I was right. We were a better choice for asset management clients.

For obvious reasons I’d better keep this anonymous, but I’ve fairly recently heard some war stories from inside a non-specialist agency pitching for an asset management client.

It’s been pretty fraught, and as you’d expect a lot of the available time has been wasted on getting up to speed with how this difficult and complex industry works, who the target audiences are, what sort of brand promises can be made (and kept) and what restrictions are imposed by the regulator.

But beyond all these issues, most of which I suppose are the sorts of things that arise when an agency starts work in any unfamiliar sector, what’s really struck me is the sheer difficulty of finding a strong creative solution.  All the above issues apply here too, of course, but there are others that present specifically creative challenges.
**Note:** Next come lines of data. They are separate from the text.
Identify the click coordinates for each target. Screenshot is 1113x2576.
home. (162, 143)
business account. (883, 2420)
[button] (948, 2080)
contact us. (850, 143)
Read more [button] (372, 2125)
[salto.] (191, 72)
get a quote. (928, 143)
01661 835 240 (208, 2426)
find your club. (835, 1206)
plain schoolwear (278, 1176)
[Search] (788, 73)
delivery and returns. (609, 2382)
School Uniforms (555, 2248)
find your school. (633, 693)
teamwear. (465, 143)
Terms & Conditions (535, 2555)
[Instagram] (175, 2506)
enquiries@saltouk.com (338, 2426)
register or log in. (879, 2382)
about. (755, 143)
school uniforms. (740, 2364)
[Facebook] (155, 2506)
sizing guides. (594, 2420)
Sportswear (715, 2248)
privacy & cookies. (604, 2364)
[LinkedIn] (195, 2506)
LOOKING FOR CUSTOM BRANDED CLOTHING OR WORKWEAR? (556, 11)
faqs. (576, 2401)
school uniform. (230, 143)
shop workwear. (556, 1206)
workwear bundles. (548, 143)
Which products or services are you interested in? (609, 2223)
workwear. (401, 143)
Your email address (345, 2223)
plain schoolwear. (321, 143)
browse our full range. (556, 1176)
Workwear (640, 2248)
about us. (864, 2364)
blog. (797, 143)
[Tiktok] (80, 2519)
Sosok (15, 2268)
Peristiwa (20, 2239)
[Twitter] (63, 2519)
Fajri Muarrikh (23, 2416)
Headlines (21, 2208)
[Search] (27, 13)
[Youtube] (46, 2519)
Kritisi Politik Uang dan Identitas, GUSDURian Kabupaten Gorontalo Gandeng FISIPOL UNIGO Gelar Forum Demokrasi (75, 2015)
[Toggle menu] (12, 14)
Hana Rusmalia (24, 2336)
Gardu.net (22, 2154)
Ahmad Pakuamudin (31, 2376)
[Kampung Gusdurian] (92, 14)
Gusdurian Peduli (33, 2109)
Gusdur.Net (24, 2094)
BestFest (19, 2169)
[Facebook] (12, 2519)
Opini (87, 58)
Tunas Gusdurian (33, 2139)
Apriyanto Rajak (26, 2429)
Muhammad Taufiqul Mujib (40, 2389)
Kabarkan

Of these, two in particular stand out.  The first is the intangibility and invisibility of the whole subject (or at least of 99% of it).  If you’re advertising a beer, there’s a reasonable assumption that you’ll show someone drinking it, or pouring it, or going to a pub, or whatever,  You may not:  but you always could.  Similarly, if it’s a car, I wouldn’t be amazed to see it being driven.  But what does an asset management look like?  Nothing, that’s what.

Then second, there’s the whole.business of uncertainty and unpredictability, which make it more or less impossible to focus on any kind of end benefit.  We may not want to show someone using our shampoo, but we’re almost certain to want to show someone with great-looking hair.  What does someone with great-looking asset management look like, especially on a day the market’s down 10 per cent?

There are plenty of other problems to overcome, but even setting all of them aside these two make it unusually difficult to identify fruitful territory – especially fruitful visual territory – in which to base your creative approach.

In my agency days, I always used to tell clients (or rather, prospects) that they should appoint specialist agencies like mine to solve problems like these, rather than mainstream agencies which – however talented – would struggle even to understand why they were finding it so hard, let alone to identify a solution.  But I always suffered pangs of doubt about whether the mainstream agency people were so talented that it would be worth working through the pain so as to get through, in the end, to the sunlit uplands of a great creative solution.

My recent insight into a non-specialist pitch has belatedly eliminated such pangs.  You’ll never get to the sunlit uplands if you can’t find a way out of the boggy marsh down at the bottom of the slope.